— Aim of the exercise —
Set down the following lines without changes, beginning at the line that contains "You are a GUI" and stopping after the line that contains "click(117, 125)". Omit the pictures from your answer.

— Task data —
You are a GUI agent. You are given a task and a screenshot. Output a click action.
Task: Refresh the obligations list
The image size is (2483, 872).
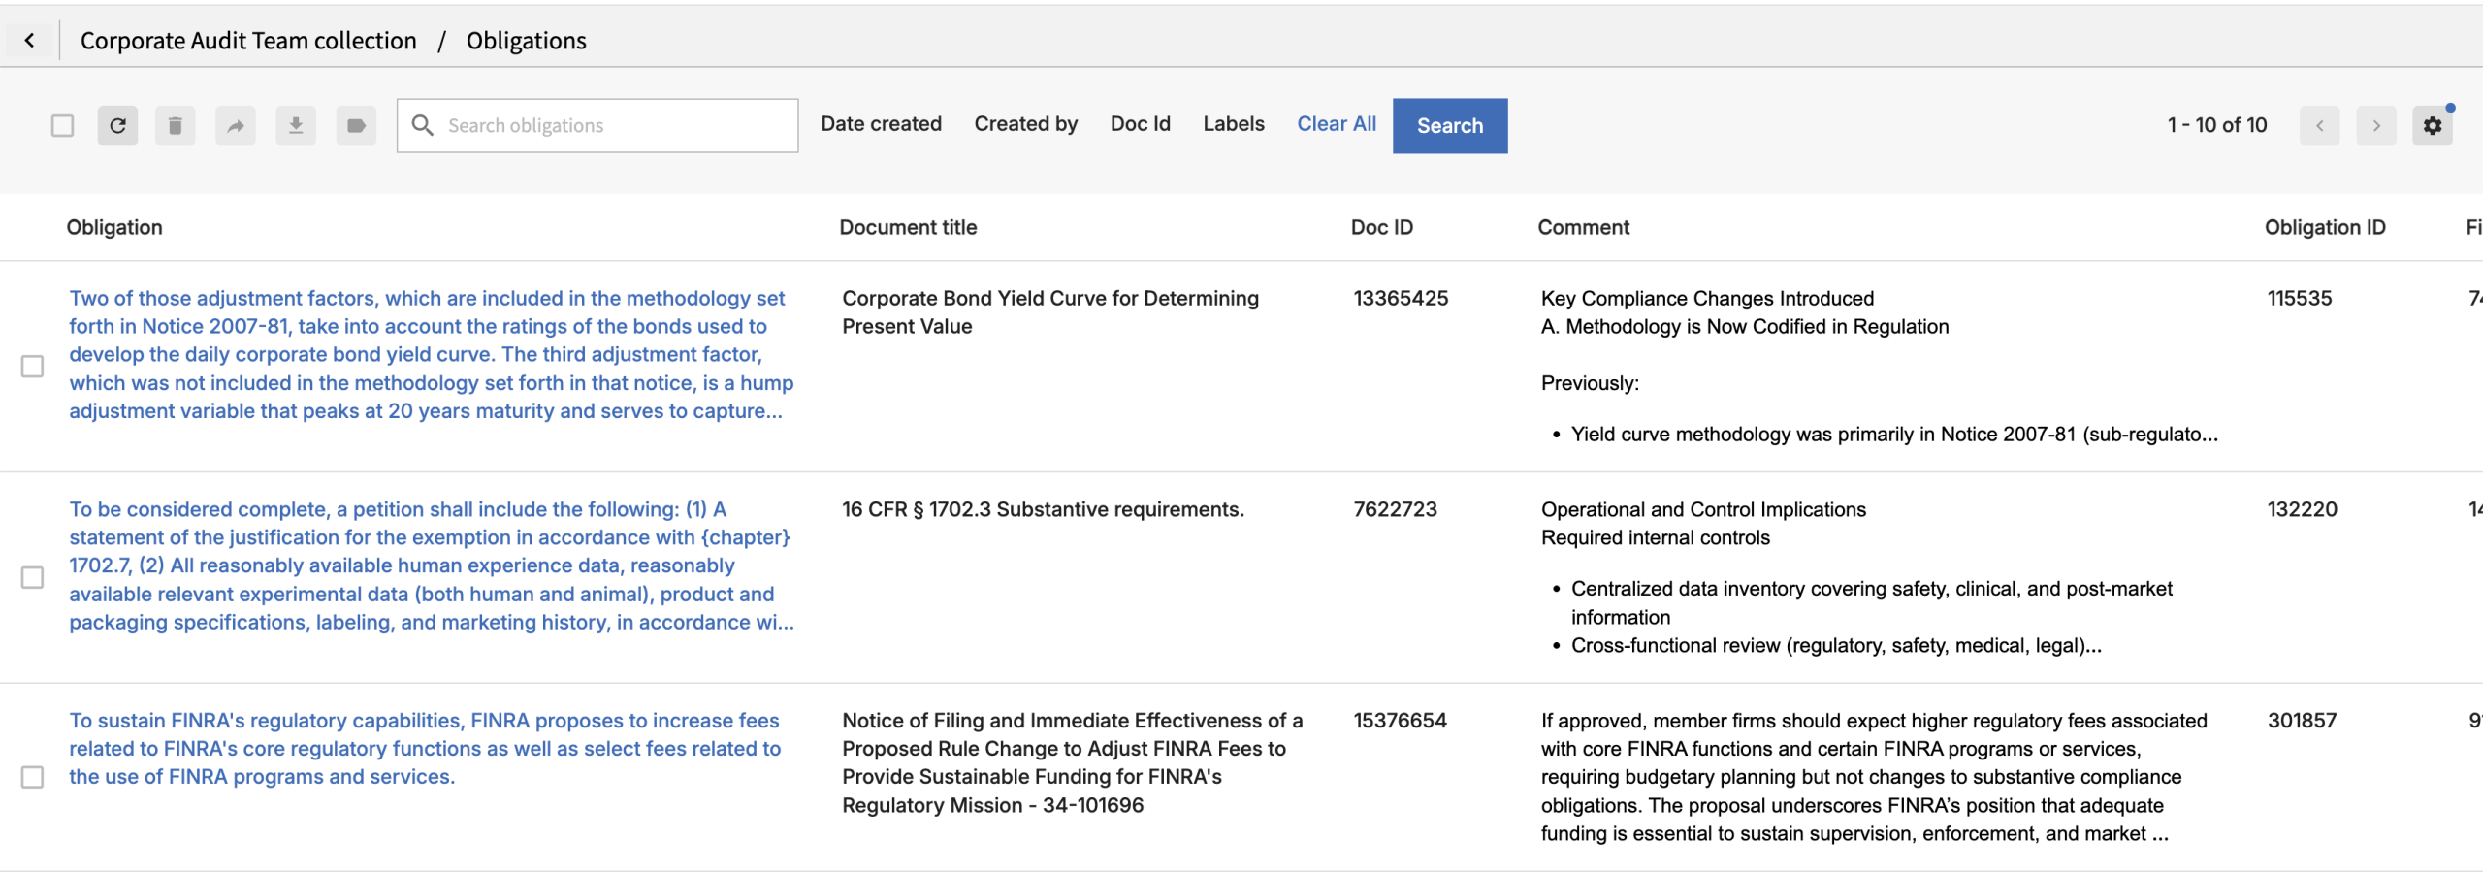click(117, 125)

...

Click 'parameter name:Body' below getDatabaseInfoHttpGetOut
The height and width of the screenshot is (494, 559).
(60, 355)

— Answer to this exercise —
You are a GUI agent. You are given a task and a screenshot. Output a click action.
Task: Refresh the obligations list
The image size is (2483, 872).
click(117, 125)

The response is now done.